━━━ DATA RECORDS ━━━

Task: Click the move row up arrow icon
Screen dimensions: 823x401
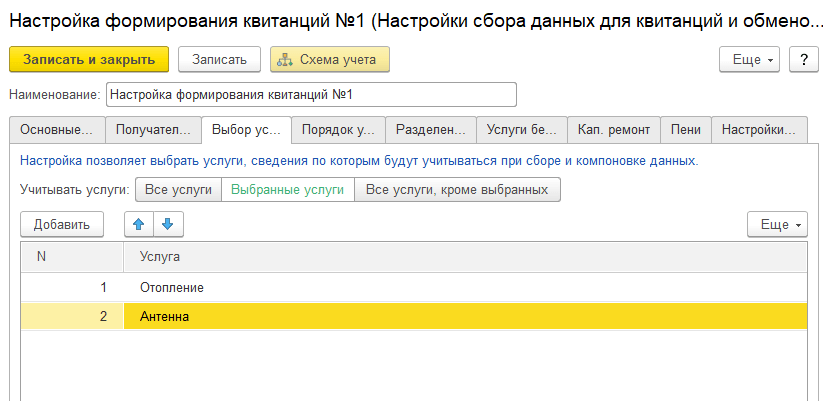Action: [139, 225]
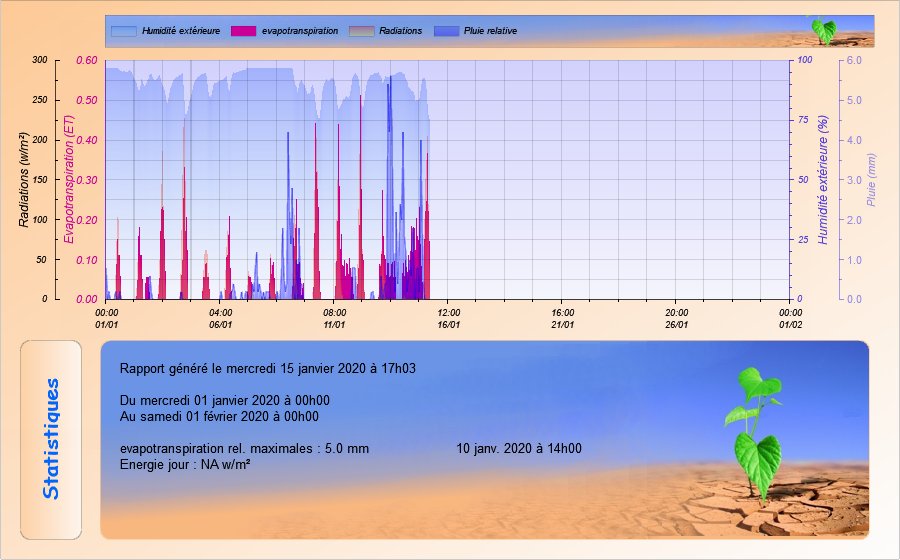Click the magenta evapotranspiration legend swatch
The width and height of the screenshot is (900, 560).
pyautogui.click(x=243, y=31)
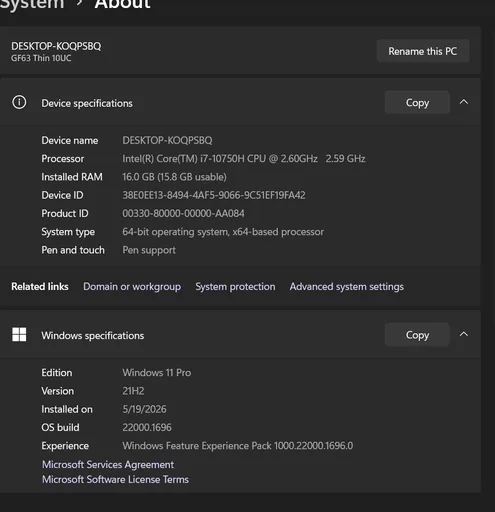Image resolution: width=495 pixels, height=512 pixels.
Task: Click the DESKTOP-KOQPSBQ PC name header
Action: pyautogui.click(x=56, y=46)
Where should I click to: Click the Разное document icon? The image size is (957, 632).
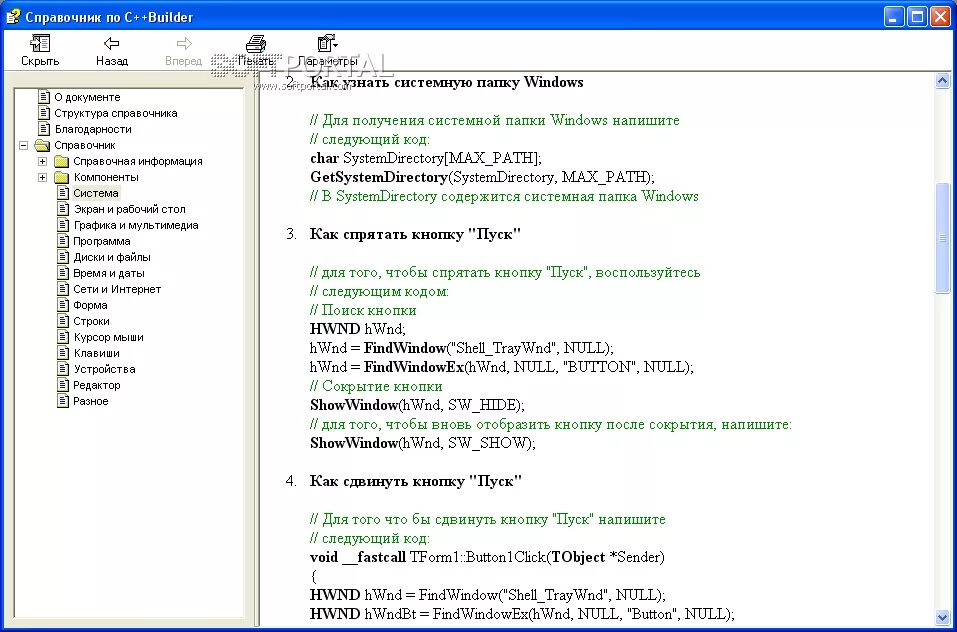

━━━

WHAT TO DO:
Rewrite all of the data above, replacing "icon" with "symbol" and keeping everything else the same. Omit the pictures.

WRITTEN RESPONSE:
Task: Click the move row up arrow symbol
Screen dimensions: 823x401
Action: [139, 225]
Click the magenta evapotranspiration legend swatch
The width and height of the screenshot is (900, 560).
pyautogui.click(x=243, y=31)
Image resolution: width=495 pixels, height=512 pixels.
Task: Click the DESKTOP-KOQPSBQ PC name header
Action: pyautogui.click(x=56, y=46)
Where should I click to: Click the Разное document symbol? The image size is (957, 632).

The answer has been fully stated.